What the exercise asks:
Repeat each line of the material word for word.

╭─ Data to examine

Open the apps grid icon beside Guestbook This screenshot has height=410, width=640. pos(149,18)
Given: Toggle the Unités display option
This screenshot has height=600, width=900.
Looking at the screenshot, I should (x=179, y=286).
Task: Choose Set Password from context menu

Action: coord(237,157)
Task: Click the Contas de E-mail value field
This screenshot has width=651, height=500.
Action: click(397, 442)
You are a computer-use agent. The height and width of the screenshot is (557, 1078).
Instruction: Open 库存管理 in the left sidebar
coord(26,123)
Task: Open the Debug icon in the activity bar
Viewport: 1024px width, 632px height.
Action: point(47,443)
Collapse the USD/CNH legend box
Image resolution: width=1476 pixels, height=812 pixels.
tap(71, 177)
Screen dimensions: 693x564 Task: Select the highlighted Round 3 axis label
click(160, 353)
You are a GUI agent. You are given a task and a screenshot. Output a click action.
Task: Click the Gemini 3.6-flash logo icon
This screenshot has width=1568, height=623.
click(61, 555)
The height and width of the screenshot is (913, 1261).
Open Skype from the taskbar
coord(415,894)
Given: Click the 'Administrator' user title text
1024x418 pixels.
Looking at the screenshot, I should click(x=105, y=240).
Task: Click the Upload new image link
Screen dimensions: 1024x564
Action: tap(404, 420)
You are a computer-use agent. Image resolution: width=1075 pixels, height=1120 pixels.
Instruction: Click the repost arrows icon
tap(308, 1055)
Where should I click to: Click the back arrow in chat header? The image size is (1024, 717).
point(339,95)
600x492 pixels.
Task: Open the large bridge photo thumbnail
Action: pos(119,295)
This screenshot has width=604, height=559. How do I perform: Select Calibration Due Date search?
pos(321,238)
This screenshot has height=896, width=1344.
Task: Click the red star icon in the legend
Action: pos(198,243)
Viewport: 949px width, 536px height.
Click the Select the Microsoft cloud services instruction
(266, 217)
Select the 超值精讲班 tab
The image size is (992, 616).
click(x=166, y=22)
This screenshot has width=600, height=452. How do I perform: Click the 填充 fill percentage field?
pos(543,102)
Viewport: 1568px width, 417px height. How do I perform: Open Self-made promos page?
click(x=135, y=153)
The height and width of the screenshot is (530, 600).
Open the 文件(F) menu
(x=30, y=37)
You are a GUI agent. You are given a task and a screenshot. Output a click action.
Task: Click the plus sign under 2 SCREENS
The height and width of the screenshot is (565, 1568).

╰─

Task result:
Open the apps grid icon beside Guestbook This screenshot has height=410, width=640. pos(149,18)
Given: Toggle the Unités display option
This screenshot has height=600, width=900.
Looking at the screenshot, I should (x=179, y=286).
Task: Choose Set Password from context menu

Action: coord(237,157)
Task: Click the Contas de E-mail value field
This screenshot has width=651, height=500.
Action: click(397, 442)
You are a computer-use agent. The height and width of the screenshot is (557, 1078).
Instruction: Open 库存管理 in the left sidebar
coord(26,123)
Task: Open the Debug icon in the activity bar
Viewport: 1024px width, 632px height.
Action: point(47,443)
Collapse the USD/CNH legend box
Image resolution: width=1476 pixels, height=812 pixels.
tap(71, 177)
Screen dimensions: 693x564 Task: Select the highlighted Round 3 axis label
click(160, 353)
You are a GUI agent. You are given a task and a screenshot. Output a click action.
Task: Click the Gemini 3.6-flash logo icon
This screenshot has width=1568, height=623.
click(61, 555)
The height and width of the screenshot is (913, 1261).
Open Skype from the taskbar
coord(415,894)
Given: Click the 'Administrator' user title text
1024x418 pixels.
Looking at the screenshot, I should click(x=105, y=240).
Task: Click the Upload new image link
Screen dimensions: 1024x564
Action: tap(404, 420)
You are a computer-use agent. Image resolution: width=1075 pixels, height=1120 pixels.
Instruction: Click the repost arrows icon
tap(308, 1055)
Where should I click to: Click the back arrow in chat header? The image size is (1024, 717).
point(339,95)
600x492 pixels.
Task: Open the large bridge photo thumbnail
Action: pos(119,295)
This screenshot has width=604, height=559. How do I perform: Select Calibration Due Date search?
pos(321,238)
This screenshot has height=896, width=1344.
Task: Click the red star icon in the legend
Action: pos(198,243)
Viewport: 949px width, 536px height.
Click the Select the Microsoft cloud services instruction
(266, 217)
Select the 超值精讲班 tab
The image size is (992, 616).
click(x=166, y=22)
This screenshot has width=600, height=452. How do I perform: Click the 填充 fill percentage field?
pos(543,102)
Viewport: 1568px width, 417px height. How do I perform: Open Self-made promos page?
click(x=135, y=153)
The height and width of the screenshot is (530, 600).
Open the 文件(F) menu
(x=30, y=37)
You are a GUI agent. You are given a task and a screenshot. Output a click action.
Task: Click the plus sign under 2 SCREENS
The height and width of the screenshot is (565, 1568).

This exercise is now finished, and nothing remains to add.